Лена упорно шла, держась за рукоятку носилок.

С в и с т е в ш а я (резко). Уйди!

Лена остановилась.

А л е к с е е в. Они же меня сами нашли… Разыскали и нашли… Как иголку в сене…

На авансцене.

М а ш а. Это был папа?

Л е н а. Нет.

М а ш а (с облегчением вздохнула, но тут же приняла свой обычный иронический тон). Ой, мать, а ты, оказывается, с прошленьким?

Л е н а (усмехнулась). Вот это моя основная характеристика.

М а ш а. А кто это был, ма?

Л е н а. Ты его не знаешь.

М а ш а. А может, знаю?

Л е н а (зло). Не знаешь.

М а ш а. Я не знаю, ты не знаешь, он не знает, мы не знаем, вы не знаете, они не знают… А они знают. Алексеев.

Л е н а. Ты стерва. Твой муж будет несчастен.

М а ш а. Алексеев недавно сказал папе про одну свою аспирантку: «Она меня не интересует как профессора, она меня интересует как кобла». Ты его тоже интересовала как кобла?

Л е н а. Ты сейчас получишь по физиономии.

М а ш а. Хватит. Меня сегодня уже били. Впрочем, валяй, мать, лупи! За битого двух небитых дают.

Л е н а. Ох уж эти мне бахметьевские хохмы.

М а ш а. Мать, а я давно заметила, что у тебя с Алексеевым что-то не все в порядке.

Л е н а. Как давно?

М а ш а. С детства. Помнишь, он приезжал к нам в Гудауты.

Л е н а. Ну что ты можешь помнить? Тебе тогда было пять лет.

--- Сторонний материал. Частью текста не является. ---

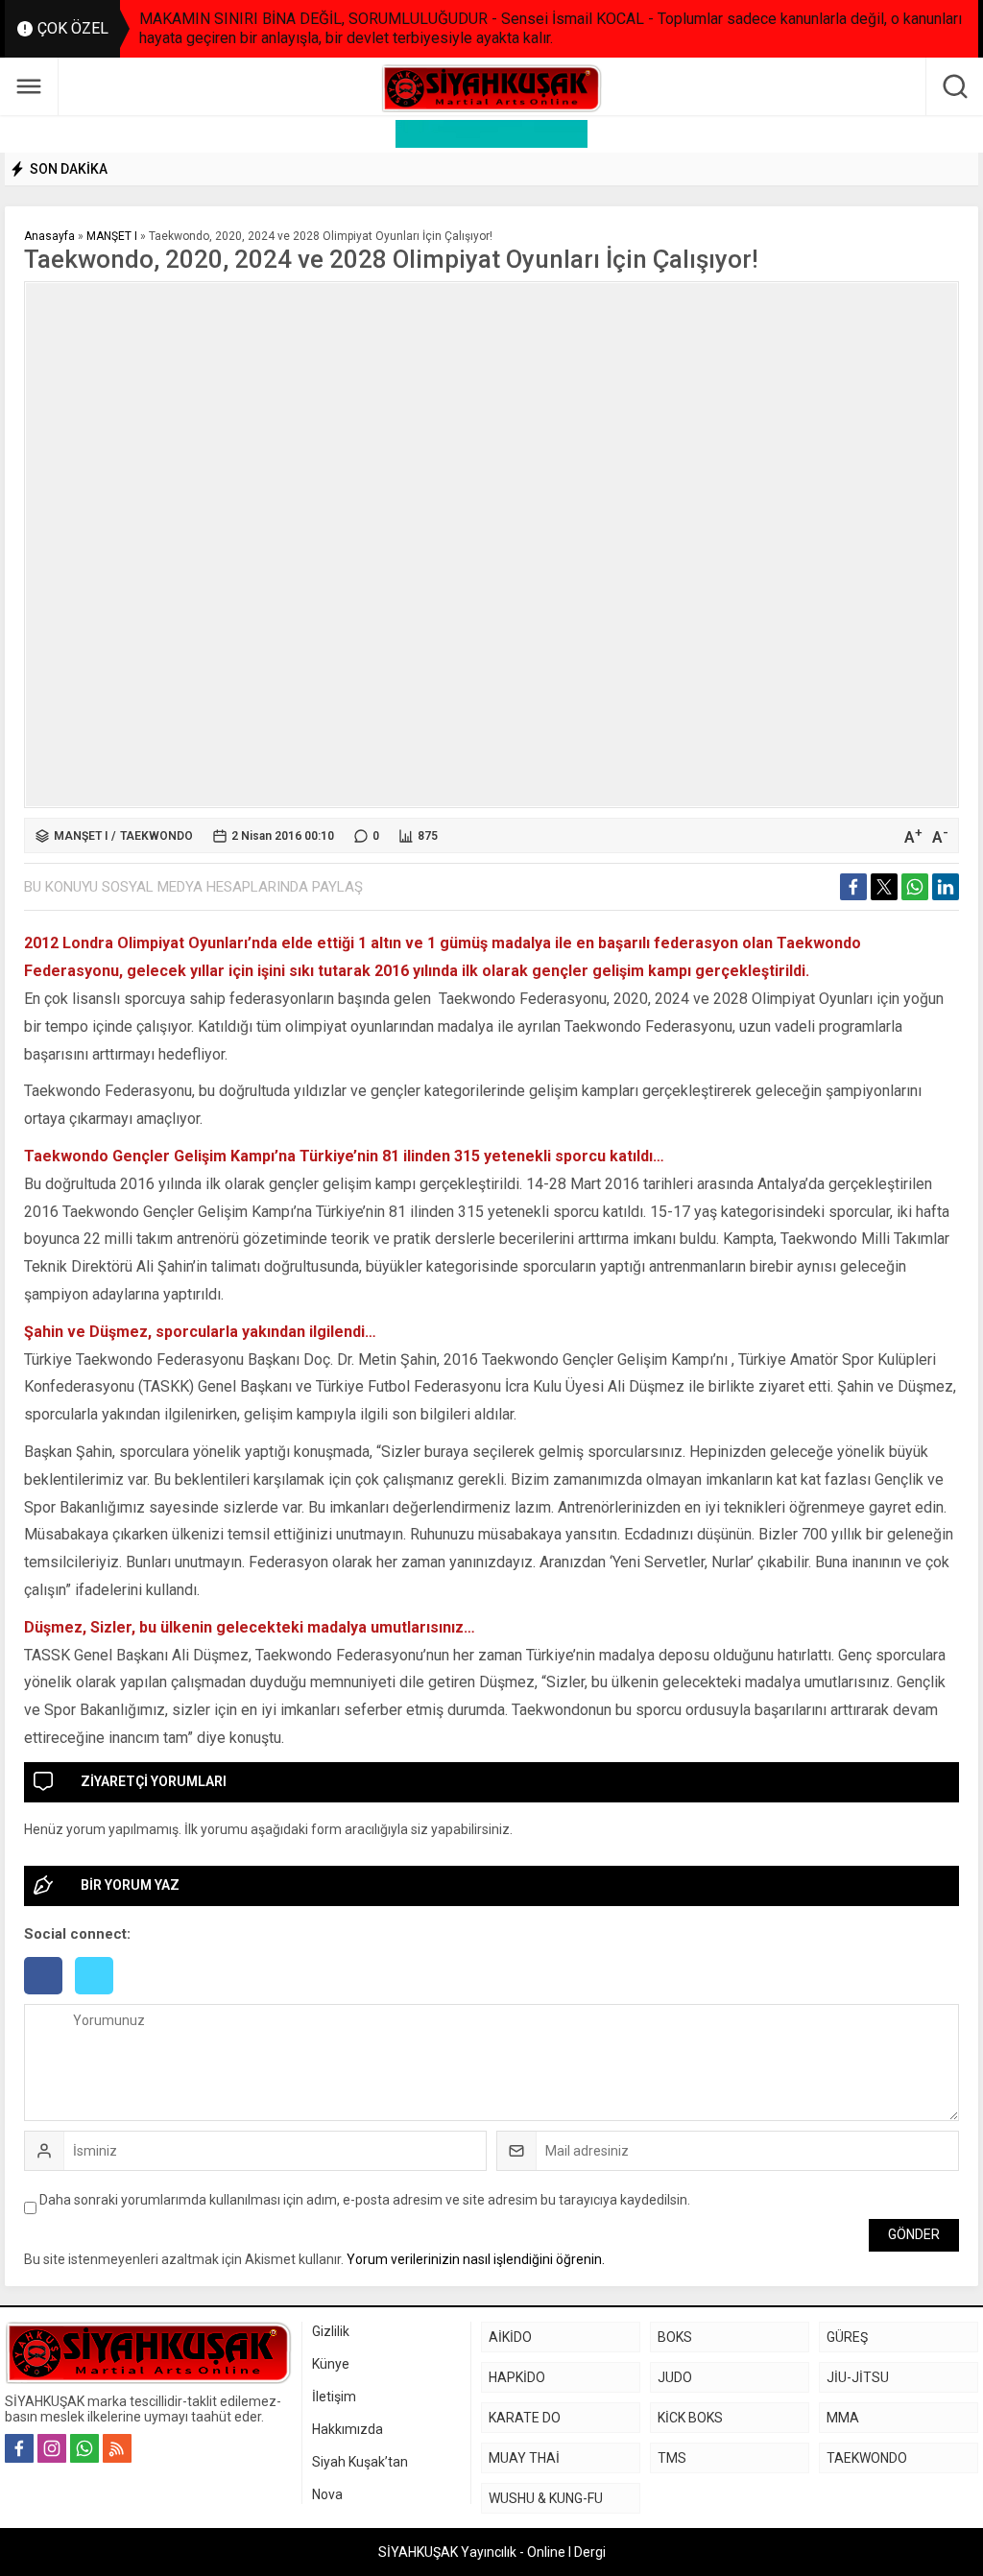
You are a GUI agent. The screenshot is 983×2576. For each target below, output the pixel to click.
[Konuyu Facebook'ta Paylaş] (853, 886)
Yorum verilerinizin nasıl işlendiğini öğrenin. (476, 2259)
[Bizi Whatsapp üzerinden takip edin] (84, 2448)
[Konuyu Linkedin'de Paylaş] (945, 886)
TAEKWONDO (156, 836)
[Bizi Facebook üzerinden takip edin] (19, 2448)
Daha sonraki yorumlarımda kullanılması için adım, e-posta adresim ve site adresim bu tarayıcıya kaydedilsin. (364, 2199)
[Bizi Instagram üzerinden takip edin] (51, 2448)
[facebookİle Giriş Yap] (49, 1996)
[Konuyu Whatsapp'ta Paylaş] (914, 886)
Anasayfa (49, 236)
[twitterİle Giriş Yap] (99, 1996)
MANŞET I (111, 236)
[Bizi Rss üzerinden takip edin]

М а ш а. Я прекрасно все помню. Я там плавать научилась. Меня отец учил… Слушай, ма, а отцом ты всегда была довольна?

Л е н а. Папой — всегда.

М а ш а. Вот тебе повезло…

Л е н а. А ты знаешь, когда Мишка Бабаев защищал диссертацию… Когда его завалили… Как раз в тот год, когда ты плавать научилась. Это по тем временам была взрывная работа. Все от него отшатнулись. Алексеев сбежал из Москвы, чтоб не присутствовать на совете. А папа прервал отпуск, поехал и выступил на защите… Ну, Бабаеву он, конечно, не помог — дело было предрешенное, ученый совет дружно проголосовал против, но папа сделал то, на что в то время мало кто был способен: он высказал им все, что думал. И этим, разумеется, свою жизнь загубил напрочь.